Every autumn throughout the western United States there are a plethora of festivals to celebrate the return of the Sandhill Crane to their wintering grounds. Just like many other migratory birds, they undergo an epic journey twice a year, but what sets them apart from the flocks of larks, murmurations of starlings and charms of finches that undertake similar quests for warmer weather and abundant food supplies?
First, birds of the gruidae family are set apart from other migratory birds by their sheer size. Even in a place like New Mexico that boasts an abundance of large hawks and eagles, the leggy Sandhill Crane dwarfs them. The size of these graceful birds is even more impressive when large numbers of them congregate for migration. When I say large, I mean it- tens of thousands of birds group together to move south.
As they migrate, usually during daylight (unlike many migratory birds who travel by night) Sandhill Cranes project a deep rolling call, with mated pairs performing a sort of call-and-response, the female in double time. With their distinct red mask and graceful demeanor, these birds are a welcome addition to the abundant avian life found in New Mexico, and notable, because their stay here is somewhat brief.
Welcoming the Sandhill Cranes back to the open spaces of our state is also an acknowledgment of the turning of the seasons and the intelligence of the natural world. For avid birdwatchers, as well as amateurs, this viewing opportunity is one-of-a-kind.

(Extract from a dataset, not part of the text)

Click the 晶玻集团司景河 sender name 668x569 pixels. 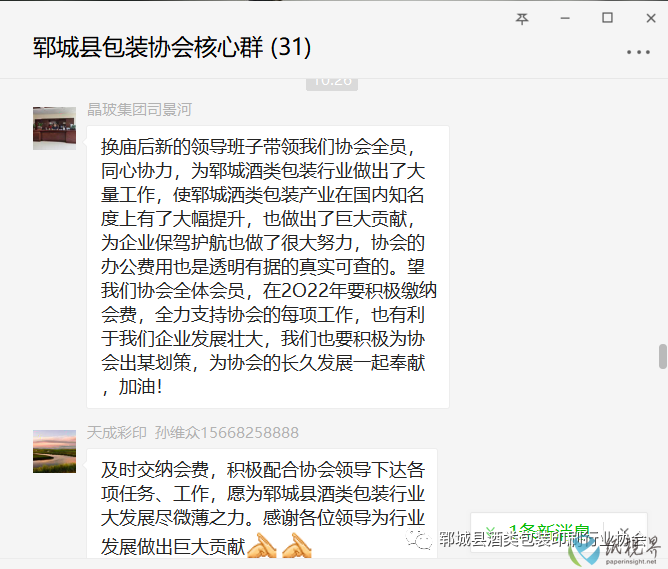(x=139, y=109)
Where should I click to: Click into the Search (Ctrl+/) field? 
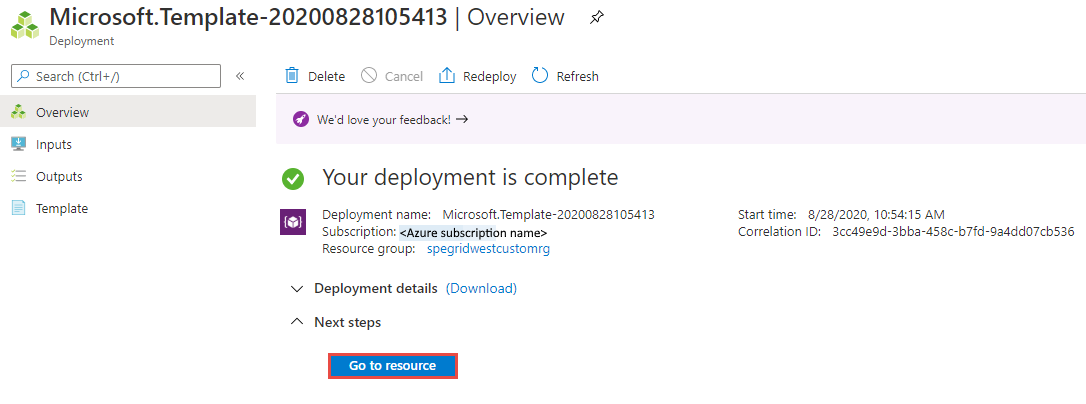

At the annual Festival of the Cranes at Bosque del Apache National Wildlife Refuge visitors can do more than just observe the birds, but attend classes and workshops that contextualize the experience and further connect them with the landscape. This year the festival runs from Tuesday, November 17th through Sunday, the 22nd. Those who can't attend the festival can still see the abundant Sandhill Cranes well into March.